Roosevelt’s loss of power became evident in 1938, when his attempts to defeat conservative congressional Democrats in the primaries failed. In the fall Republicans gained 80 seats in the House and seven in the Senate. The Democratic Party retained nominal control of Congress, but conservative Democrats and Republicans voting together defeated many of Roosevelt’s proposals. A few last bills slipped through. The U.S. Housing Authority was created in 1937 to provide low-cost public housing. In 1938 the Fair Labor Standards Act established a minimum wage and a maximum work week. Otherwise, the president seldom got what he asked for.
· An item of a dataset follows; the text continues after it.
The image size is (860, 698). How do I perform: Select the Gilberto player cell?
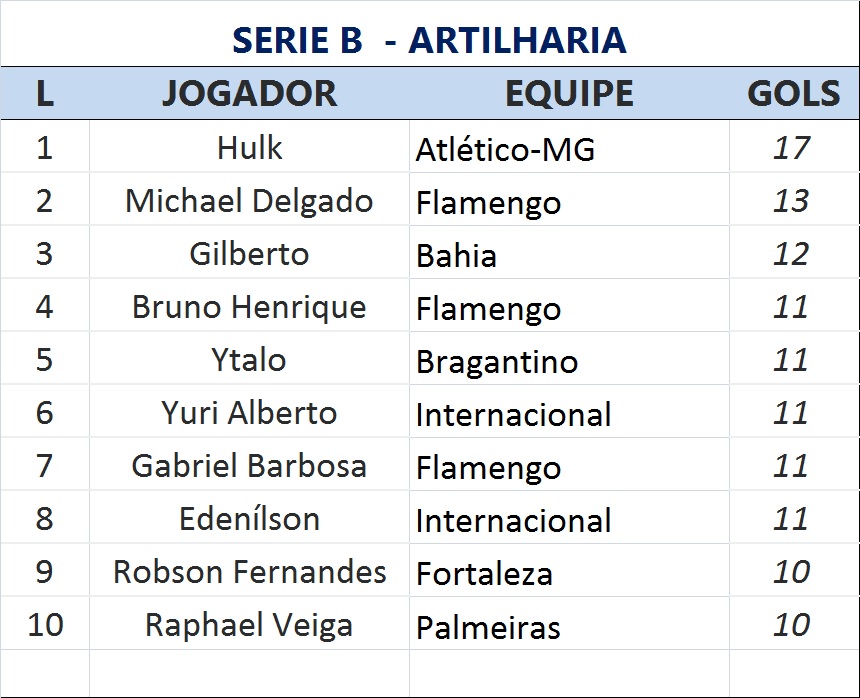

Apart from the New Deal itself, no development in the 1930s was more important than the rise of organized labour. This too had negative, or at least mixed, effects upon Roosevelt’s political power. When the depression struck, only 5 percent of the work force was unionized, compared to 12 percent in 1920. The great change began in 1935 when the American Federation of Labor’s Committee for Industrial Organization broke away from its timid parent and, as the Congress of Industrial Organizations (after 1938), began unionizing the mass production industries. The CIO had a unique tool, the sit-down strike. Instead of picketing a plant, CIO strikers closed it down from inside, taking the factory hostage and preventing management from operating with nonunion workers. This, together with the new reluctance of authorities, many of them Roosevelt Democrats, to act against labour, made sit-down strikes highly successful. On February 11, 1937, after a long sit-down strike, General Motors, the country’s mightiest corporation, recognized the United Auto Workers. The United States Steel Corporation caved in less than a month later, and by 1941 some 10,500,000 workers were unionized, three times as many as a decade before. The CIO became a mainstay of the New Deal coalition, yet it also aroused great resentment among middle-class Americans, who opposed strikes in general but the CIO’s tactics especially. This further narrowed Roosevelt’s political base.
An assessment of the New Deal
The New Deal established federal responsibility for the welfare of the economy and the American people. At the time, conservative critics charged it was bringing statism or even socialism. Left-wing critics of a later generation charged just the reverse—that it bolstered the old order and prevented significant reform. Others suggested that the New Deal was no more than the extension and culmination of progressivism. In its early stages, the New Deal did perhaps begin where progressivism left off and built upon the Hoover program for fighting the depression. But Roosevelt soon took the New Deal well beyond Hoover and progressivism, establishing a precedent for large-scale social programs and for government participation in economic activities. Despite the importance of this growth of federal responsibility, the New Deal’s greatest achievement was to restore faith in American democracy at a time when many people believed that the only choice left was between communism and fascism. Its greatest failure was its inability to bring about complete economic recovery. Some economists, notably John Maynard Keynes of Great Britain, were calling for massive deficit spending to promote recovery; and by 1937 the New Deal’s own experience proved that pump priming worked, whereas spending cutbacks only hurt the economy. Roosevelt remained unpersuaded, however, and the depression lingered on until U.S. entry into World War II brought full employment.